面前兩人俱都瞪大眼,更聽得聶小四低斥一句:“放屁!孃老子的,蒙誰呢?”說著大手霍地扼緊了姚景程的喉管,姚景程抽口冷氣低喝:“聶小四,你他媽小心手上的……”
“你他媽給老子閉嘴!”聶小四手上又加了三分力氣,同時右手咔噠一聲,分明是開了保險。
姜尚堯也捕捉到了那一聲異響,後背立時涔涔冷汗不止,臉上仍維持著再鎮靜不過的表情,說:“我姓姜,我幫於老闆做事。於建國於胖子。”
他和聶小四在老童家羊肉館曾有過一面之緣,但此刻只能寄望於聶小四的記憶,暗暗禱告當時聶小四的注意力全在景程和愛娣身上,對他別無印象。
此時不用細看便知道聽見他的話後,門外門裡的人是如何詫異。姜尚堯心想要讓對方鬆懈,這點火候完全不夠,於是繼續佯作輕鬆地說:“聶二哥應該馬上就到了。我們老闆也是聽說聶二哥在籌錢,想送份人情給聶家。我們老闆說了,聞山地面將來就靠聶二哥照應了,他弟弟有麻煩,我們不能不幫一把。不就是錢的事嗎?”說著,他作勢舉起手上的行李袋。
“慢著,別亂動!”聶小四將姚景程往前一推,景程額頭與臉直接磕上門框的銳角。見姜尚堯連眼眉也沒眨一下,聶小四這才半信半疑地拉過姚景程,讓開半人寬的位置,示意姜尚堯進來。
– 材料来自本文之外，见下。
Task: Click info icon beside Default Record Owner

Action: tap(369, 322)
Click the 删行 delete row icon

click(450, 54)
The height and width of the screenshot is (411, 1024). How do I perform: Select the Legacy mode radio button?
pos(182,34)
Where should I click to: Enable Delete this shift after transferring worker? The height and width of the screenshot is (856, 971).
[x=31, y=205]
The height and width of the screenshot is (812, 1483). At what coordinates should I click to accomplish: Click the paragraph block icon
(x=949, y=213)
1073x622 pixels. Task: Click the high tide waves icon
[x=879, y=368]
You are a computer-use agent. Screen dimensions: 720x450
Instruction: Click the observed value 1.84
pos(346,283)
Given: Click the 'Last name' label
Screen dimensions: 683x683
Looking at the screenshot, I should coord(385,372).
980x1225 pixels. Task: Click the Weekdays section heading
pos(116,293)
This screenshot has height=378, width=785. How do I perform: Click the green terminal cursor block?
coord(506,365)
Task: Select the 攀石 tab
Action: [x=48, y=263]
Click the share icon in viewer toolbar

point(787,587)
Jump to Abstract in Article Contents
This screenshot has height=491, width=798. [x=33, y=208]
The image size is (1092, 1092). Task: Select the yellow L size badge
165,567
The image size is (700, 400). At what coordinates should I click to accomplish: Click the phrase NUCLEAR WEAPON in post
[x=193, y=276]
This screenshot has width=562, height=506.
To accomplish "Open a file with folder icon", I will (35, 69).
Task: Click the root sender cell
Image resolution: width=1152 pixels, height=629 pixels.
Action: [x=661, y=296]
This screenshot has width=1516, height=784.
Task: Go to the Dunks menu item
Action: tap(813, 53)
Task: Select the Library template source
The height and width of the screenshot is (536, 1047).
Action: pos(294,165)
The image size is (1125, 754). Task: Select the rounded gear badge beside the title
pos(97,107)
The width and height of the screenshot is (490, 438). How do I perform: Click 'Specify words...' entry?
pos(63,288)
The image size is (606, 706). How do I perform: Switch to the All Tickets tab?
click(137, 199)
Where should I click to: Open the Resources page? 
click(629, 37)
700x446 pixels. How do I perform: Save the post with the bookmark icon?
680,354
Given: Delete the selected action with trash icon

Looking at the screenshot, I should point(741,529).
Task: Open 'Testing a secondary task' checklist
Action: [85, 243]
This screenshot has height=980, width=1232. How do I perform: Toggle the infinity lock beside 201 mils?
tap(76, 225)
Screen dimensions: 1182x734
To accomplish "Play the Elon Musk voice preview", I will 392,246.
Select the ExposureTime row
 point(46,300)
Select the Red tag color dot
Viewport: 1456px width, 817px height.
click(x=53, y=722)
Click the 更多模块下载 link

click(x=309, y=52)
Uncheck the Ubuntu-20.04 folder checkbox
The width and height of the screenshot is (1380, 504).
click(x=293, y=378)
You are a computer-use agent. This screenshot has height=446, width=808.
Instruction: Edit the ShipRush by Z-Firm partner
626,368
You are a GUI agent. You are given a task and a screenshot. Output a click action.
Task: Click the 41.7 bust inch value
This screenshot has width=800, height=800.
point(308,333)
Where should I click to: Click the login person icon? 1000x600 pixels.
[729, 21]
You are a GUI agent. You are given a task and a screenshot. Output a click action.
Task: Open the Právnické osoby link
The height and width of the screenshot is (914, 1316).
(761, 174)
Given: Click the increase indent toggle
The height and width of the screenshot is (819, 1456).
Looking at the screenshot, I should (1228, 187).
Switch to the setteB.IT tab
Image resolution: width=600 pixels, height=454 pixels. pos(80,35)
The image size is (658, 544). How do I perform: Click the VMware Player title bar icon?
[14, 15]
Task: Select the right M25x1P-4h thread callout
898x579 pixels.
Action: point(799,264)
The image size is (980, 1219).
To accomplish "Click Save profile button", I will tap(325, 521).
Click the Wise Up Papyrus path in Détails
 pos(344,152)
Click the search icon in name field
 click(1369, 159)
於胖子那狗 日的慣來會做人。早年盜採國有礦山起家,後來一口氣承包了幾座小煤窯。這些年熬下來,礦山早熬成金山。有錢人必惜命,於胖子舔著二哥的屁股舔得那叫一個不亦樂乎,想當年二哥開桑拿夜總會資金不趁手的時候他“贊助”過不少,之後這些年連提也沒提過這一茬。在二哥眼裡,於胖子是個識時務的。偶爾聽聞於胖子在鐵路老德那邊諂媚賣乖,二哥也頗能體諒,說胖子也是沒法子,誰叫老德手上緊緊攥著火車皮?只能等以後聞山的運輸生意歸一大統之後,大家夥兒才能略微喘口氣。所以對於姜尚堯情急下的謊話,聶小四信以為真。
聶小四本打算去南方躲上一段時間,特別是挨著國境線那邊,兩頭走走倒騰點特殊的買賣,再過幾年說不準還能衣錦還鄉。但又被他哥罩著過了這多年舒服日子,離家背井的不免不甘。他心想以於胖子的“懂事”,如果真送了錢來幫他補了窟窿,就算被二哥知道了詳情也應該比之前好料理多了,這一關能這麼輕鬆揭過去倒是不錯!只是面前這幾個……他恨恨地想起喪狗那笑眯了眼的樣子,只要有二哥撐腰,這些人將來他一個個全要收拾了!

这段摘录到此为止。